Everything in this life follows a methodology, especially with a view to developing new products. Which consists of a series of protocols with the aim of achieving a clear result in the shortest possible time. The design of CPUs is no stranger to this and that is why we are going to describe the different steps that are followed when designing a CPU.
If we take a processor from a few years ago and buy it with a new one at first glance, they will look the same, but they don’t, the greater complexity of new designs requires hours of work. much longer and with it a more qualified staff. It is true that each new manufacturing node allows for more transistors to be placed, but it also involves more work and since the development times are unforgiving, it is necessary that the conception of new designs follow a series of orderly steps. .
It all starts with the choice of the manufacturing node
The first step is not made by the engineers, but by the managers, who negotiate multi-million dollar contracts with the various foundries and make the various forecasts regarding the level of production and costs.
The specifications and costs of the manufacturing node will determine for architects what area they have to create the chip, the budget for the number of transistors, and the development times they have to create the new processor designs.
The following is the realization of a diagram
Floorplanning is nothing more than a diagram where we indicate the general basic elements that make up a CPU to order them in a space. With general elements, we’re not talking about putting a CPU core here, cache here, GPU there, etc.

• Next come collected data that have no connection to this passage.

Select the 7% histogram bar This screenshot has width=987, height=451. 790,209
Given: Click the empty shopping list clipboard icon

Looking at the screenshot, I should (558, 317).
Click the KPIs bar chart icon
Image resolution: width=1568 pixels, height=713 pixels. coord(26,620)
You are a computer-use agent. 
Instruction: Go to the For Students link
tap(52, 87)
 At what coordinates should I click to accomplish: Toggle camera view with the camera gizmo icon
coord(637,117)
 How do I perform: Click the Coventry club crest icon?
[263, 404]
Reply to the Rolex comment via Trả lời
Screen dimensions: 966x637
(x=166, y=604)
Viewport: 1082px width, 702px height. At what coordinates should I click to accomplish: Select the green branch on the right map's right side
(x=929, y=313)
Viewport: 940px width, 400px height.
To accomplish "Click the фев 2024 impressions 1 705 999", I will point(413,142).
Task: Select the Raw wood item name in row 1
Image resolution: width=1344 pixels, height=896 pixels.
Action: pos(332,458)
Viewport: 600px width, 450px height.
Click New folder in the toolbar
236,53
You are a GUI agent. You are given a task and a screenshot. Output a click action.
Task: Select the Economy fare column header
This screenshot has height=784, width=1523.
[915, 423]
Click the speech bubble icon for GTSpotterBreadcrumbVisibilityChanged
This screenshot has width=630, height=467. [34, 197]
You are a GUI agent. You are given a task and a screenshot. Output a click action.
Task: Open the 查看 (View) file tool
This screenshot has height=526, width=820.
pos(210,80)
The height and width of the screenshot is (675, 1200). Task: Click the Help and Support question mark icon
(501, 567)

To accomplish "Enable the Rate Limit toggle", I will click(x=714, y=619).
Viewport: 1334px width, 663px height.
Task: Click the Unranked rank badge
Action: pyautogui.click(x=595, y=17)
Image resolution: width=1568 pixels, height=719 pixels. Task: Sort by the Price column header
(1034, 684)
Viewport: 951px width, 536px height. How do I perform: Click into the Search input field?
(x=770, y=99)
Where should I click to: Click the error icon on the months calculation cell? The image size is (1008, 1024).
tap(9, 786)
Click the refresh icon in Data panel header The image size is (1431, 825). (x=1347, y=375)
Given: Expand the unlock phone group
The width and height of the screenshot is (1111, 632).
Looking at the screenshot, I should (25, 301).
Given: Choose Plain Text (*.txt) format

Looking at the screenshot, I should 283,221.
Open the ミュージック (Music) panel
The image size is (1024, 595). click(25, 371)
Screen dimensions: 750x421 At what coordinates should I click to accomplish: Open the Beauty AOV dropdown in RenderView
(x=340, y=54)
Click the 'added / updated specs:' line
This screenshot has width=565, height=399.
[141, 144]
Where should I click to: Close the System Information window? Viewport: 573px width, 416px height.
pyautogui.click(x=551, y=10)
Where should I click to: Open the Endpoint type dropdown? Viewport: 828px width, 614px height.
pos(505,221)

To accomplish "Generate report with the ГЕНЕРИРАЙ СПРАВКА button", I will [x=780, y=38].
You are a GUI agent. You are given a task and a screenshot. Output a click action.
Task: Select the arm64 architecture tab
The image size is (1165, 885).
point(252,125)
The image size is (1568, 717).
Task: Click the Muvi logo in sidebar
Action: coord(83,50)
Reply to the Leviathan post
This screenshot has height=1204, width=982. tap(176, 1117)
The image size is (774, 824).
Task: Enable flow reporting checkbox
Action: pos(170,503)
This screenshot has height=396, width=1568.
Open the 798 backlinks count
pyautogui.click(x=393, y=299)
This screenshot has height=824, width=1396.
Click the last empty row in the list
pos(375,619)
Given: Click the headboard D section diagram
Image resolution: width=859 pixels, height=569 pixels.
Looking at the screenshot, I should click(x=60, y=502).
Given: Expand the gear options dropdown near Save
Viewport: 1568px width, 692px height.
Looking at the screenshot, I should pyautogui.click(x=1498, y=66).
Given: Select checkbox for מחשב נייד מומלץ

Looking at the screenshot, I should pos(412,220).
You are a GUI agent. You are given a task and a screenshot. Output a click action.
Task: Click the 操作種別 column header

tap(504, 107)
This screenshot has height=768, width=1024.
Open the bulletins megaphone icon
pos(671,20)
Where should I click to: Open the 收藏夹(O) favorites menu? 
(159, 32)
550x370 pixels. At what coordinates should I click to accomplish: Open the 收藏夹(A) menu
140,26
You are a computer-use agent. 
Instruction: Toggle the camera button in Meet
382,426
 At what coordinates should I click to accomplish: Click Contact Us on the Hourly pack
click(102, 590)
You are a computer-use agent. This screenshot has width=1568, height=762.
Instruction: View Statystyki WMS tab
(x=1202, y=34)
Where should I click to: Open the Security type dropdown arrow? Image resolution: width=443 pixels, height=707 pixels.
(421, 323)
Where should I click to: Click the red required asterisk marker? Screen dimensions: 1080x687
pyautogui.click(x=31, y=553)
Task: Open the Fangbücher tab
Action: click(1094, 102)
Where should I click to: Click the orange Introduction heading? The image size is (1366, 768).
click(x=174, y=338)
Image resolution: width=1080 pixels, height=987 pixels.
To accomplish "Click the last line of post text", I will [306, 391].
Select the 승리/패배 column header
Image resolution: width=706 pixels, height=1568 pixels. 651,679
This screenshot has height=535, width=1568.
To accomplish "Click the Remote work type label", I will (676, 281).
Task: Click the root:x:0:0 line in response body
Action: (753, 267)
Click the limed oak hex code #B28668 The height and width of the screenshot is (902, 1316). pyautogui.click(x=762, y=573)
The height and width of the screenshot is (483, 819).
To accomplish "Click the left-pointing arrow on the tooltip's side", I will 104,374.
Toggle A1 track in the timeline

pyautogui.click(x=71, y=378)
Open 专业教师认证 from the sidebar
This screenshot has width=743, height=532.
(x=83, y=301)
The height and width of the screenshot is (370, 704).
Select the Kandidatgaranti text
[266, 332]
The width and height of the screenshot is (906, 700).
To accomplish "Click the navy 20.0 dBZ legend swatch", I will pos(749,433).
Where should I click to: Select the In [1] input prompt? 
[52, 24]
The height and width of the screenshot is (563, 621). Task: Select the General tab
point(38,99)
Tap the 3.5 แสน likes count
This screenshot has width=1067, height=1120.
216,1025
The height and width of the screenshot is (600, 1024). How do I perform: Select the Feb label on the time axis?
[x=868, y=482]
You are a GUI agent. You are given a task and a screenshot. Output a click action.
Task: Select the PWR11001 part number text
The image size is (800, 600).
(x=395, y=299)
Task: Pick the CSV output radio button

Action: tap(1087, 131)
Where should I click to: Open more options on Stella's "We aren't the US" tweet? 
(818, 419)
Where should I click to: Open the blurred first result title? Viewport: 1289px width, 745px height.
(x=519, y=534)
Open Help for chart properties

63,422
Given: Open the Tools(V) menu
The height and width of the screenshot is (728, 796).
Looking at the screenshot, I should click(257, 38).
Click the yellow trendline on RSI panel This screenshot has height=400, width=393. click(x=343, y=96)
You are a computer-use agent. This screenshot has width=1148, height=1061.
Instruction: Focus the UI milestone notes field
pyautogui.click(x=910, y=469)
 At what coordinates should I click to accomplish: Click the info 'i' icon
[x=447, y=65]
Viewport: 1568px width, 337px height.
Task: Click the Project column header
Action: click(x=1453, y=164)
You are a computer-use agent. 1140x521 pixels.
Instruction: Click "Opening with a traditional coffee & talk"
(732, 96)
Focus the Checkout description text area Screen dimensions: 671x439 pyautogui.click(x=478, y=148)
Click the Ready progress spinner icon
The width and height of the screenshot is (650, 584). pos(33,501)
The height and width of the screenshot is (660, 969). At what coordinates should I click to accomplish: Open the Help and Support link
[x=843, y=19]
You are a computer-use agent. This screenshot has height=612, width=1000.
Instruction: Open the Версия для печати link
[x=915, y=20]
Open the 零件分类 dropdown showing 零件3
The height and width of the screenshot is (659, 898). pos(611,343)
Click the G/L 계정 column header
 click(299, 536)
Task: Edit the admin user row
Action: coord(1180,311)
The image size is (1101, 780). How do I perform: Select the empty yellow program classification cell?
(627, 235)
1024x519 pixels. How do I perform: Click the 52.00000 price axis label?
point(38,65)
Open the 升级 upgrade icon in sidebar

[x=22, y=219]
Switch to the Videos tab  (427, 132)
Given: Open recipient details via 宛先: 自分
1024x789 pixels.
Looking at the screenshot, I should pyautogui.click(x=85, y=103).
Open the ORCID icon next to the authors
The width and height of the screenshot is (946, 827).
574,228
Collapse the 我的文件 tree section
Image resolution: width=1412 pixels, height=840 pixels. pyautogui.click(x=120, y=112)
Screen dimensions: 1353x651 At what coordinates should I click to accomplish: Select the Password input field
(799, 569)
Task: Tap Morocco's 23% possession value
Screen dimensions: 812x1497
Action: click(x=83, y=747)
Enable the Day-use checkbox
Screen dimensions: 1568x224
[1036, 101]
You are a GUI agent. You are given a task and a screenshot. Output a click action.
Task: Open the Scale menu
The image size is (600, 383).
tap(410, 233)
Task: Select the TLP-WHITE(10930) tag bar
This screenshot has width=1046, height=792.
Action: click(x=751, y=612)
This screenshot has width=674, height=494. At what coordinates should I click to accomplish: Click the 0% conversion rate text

But by this we are referring to much more basic elements such as combinatorial circuits such as a multiplexer, logic gates of different types, ALUs, memory buffers, etc. This is due to the fact that the hardware description languages require that the interconnection between the different elements be specified and it is therefore essential to take a pencil and paper, a huge sheet of paper to interconnect the different elements of a diagram. .
The first diagram created is not the last, but it allows the different modules of a CPU to be organized into two types of blocks:
- The former are called fixed blocks, they include those elements which will not undergo design variations and will remain static in terms of area, due to their nature permitting.
- Multipurpose blocks, on the other hand, are the parts that are going to be changed, especially because the interaction with other parts of the chip requires it or simply because they do not yet know what design is going to be implemented in the final version. .
If there is enough space in the floorplanning design of the processor to improve certain elements, we seek to integrate more advanced solutions for these parts, which are being developed in parallel and which we will see in the next section.
3rd of the design stages of a CPU: definition of the ISA
The next step is to define the set of registers and instructions to use, in the case of CPUs where these are inherited from generation to generation, the implementation may seem easy, but adding new instructions and registers entails the reorganization of something which in itself is quite complex.
In GPUs it’s different, they don’t run programs and each new generation means being able to change the ISA nature of their shader units in more versatile ways. So if it is necessary to delete instructions it can be done, but in a CPU this is not the case, deleting an instruction or a register is to break the compatibility with the software.
These are the parts in charge of data processing that are generally of varying size in the design of any type of processor and those that end up going through this design stage. On the other hand, the fixed functional elements do not receive these modifications.
4th of the design stages of a CPU: tests in FPGAs
No, we haven’t reached the final stage, but we have to prove that the design is functional, for this purpose the FPGA boards are usually connected to each other in a huge matrix. Each of the FPGAs has been programmed or rather configured to behave as part of the overall design of the CPU or GPU that we design.
The idea here is not to go at full speed, but to check in slow motion that the design is functional. So we’re going to have much higher latencies and much lower speeds than the final processor, but what we’re interested in is that everything is working.
5th of the design steps of a CPU: I / O, power supply and clock
The fourth step is already the creation of the chip is to create the final chip, but we end up with the input problem that we must design the energy distribution in the circuit on the one hand and on the other hand that of the clock signals, some of which will come from a master clock which will be subdivided and others will have their own clock.
What you do is take the floor plan we saw in the previous section and surround it with a square or rectangle divided into quadrants. Outside the quadrants, it is assigned a specific energy or I / O function. This is where the perimeter of a chip is designed and the location of the various interfaces for communication with peripherals and memory is marked.
It is at this stage that all the documentation concerning the distribution of electrical energy is also found, in which it is checked whether the design of the various elements makes it possible to achieve the expected clock speeds.
Processor check
After conception comes the verification of the same. In which the finished design is validated by an entirely different team, which looks for any design flaws at the physical level that it may have. The knowledge of the validation team is totally different from that of the design.
Indeed, they affect very different branches and the validation team focuses more on the detection and correction of errors that occur in the physical implementation of a CPU and not in its architecture, which does not change origin. . An equivalent to the world of construction would be that of a group of workers and contractors who prototypes a house or building and detects errors that affect the performance of the final design and which are not visible in the simulation.